Trivial fix: add fixtures like `2020` (year alone), `12020.mkv` (digit
prefix), `20201.mkv` (digit suffix) and assert the boundary rejection.
These two are not fixed in this PR — that's deliberate. This PR sets up
the *infrastructure* to find findings; fixing them is the next loop.
## Triage protocol
When a local `cargo mutants` run produces surviving mutants:
1. **Equivalent mutation?** (the mutation produces identical observable
behaviour) → add a one-line entry to the "Accepted equivalents" table
below with the mutation string + a one-sentence rationale.
2. **Real test gap?** → file a `tech-debt` issue with the mutation string
in the title, or fix it directly in the same PR if scope allows.
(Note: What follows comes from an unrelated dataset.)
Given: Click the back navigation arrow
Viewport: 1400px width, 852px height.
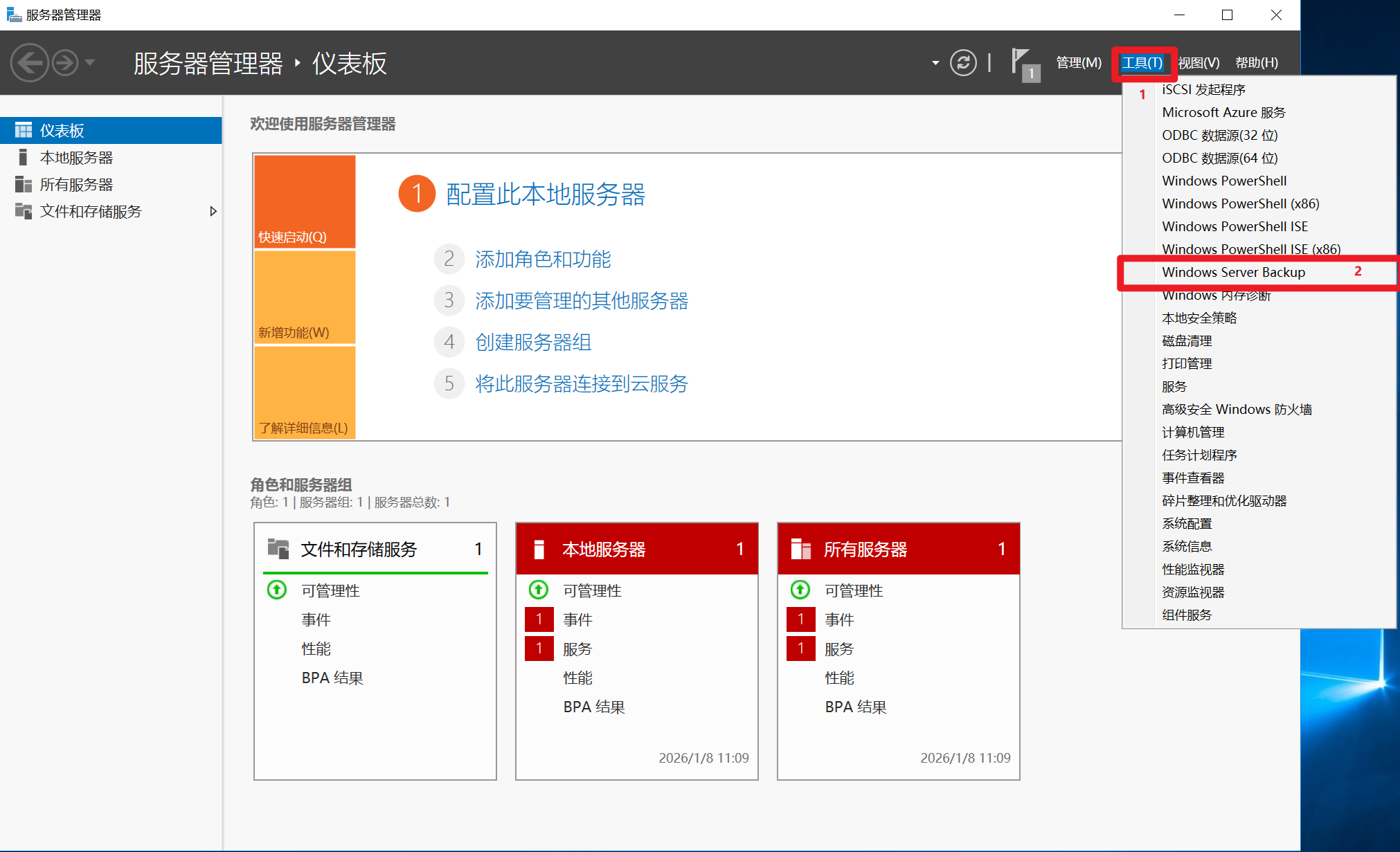Looking at the screenshot, I should point(29,63).
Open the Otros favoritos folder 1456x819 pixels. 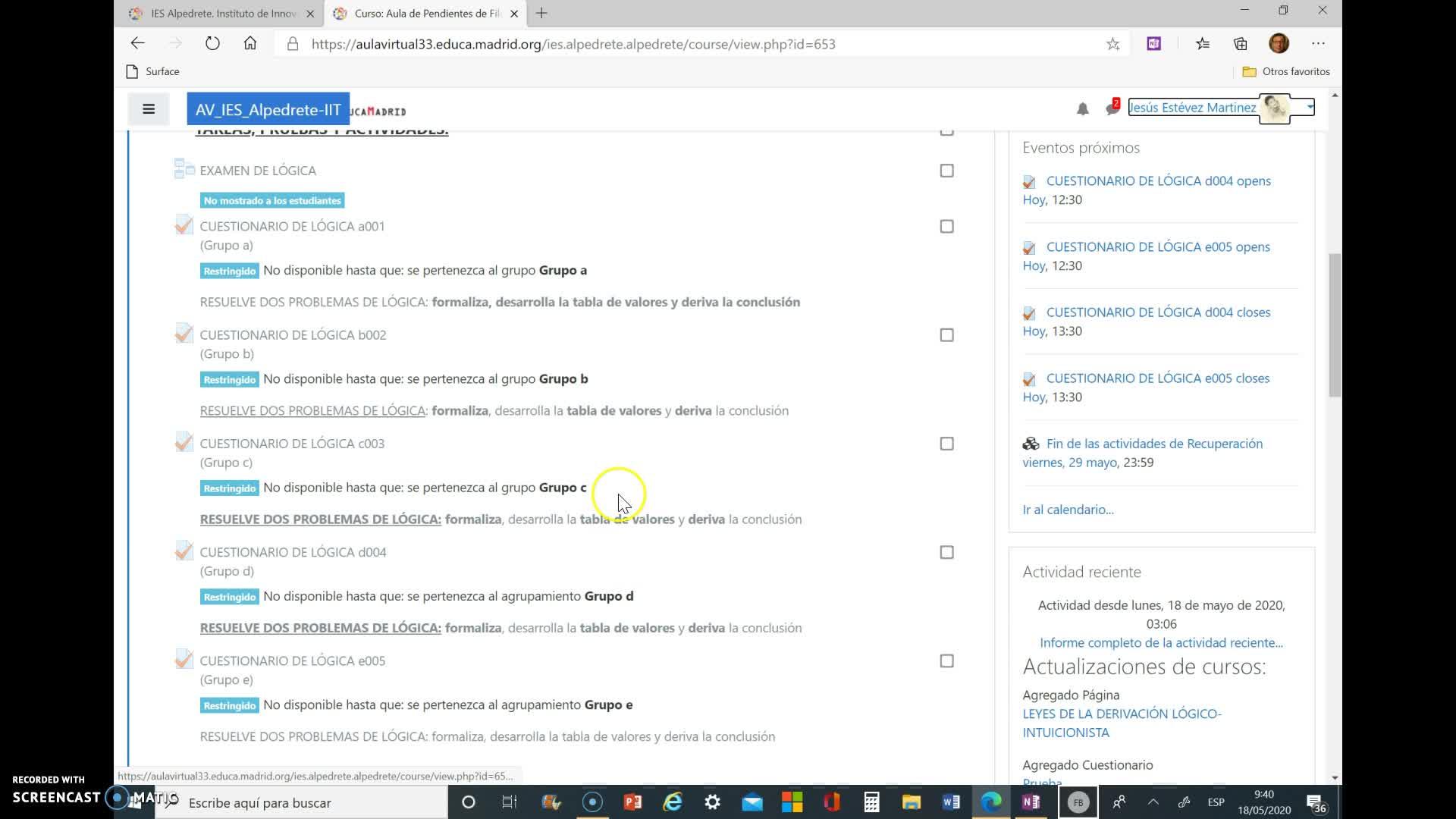click(1286, 71)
3. **Tool bug / unviable mis-classification?** → file upstream at
<https://github.com/sourcefrog/cargo-mutants>.
## Accepted equivalents
| `src/properties/year.rs:19:15: replace < with <= in find_matches` | `find_at(input, input.len())` returns `None`; `<` and `<=` produce identical loop behaviour. | 2026-04-18 (smoke run) |
(Future entries get appended as they're triaged.)
## References
- [`cargo-mutants` book](https://mutants.rs/)
- Epic [#146](https://github.com/lijunzh/hunch/issues/146)
- Sibling: code coverage [#145](https://github.com/lijunzh/hunch/issues/145) /
[`coverage.md`](./coverage.md)
- Industry benchmark: 80% kill rate is the rough north star for parser
code (mature mutation-tested Rust crates land 75–90%).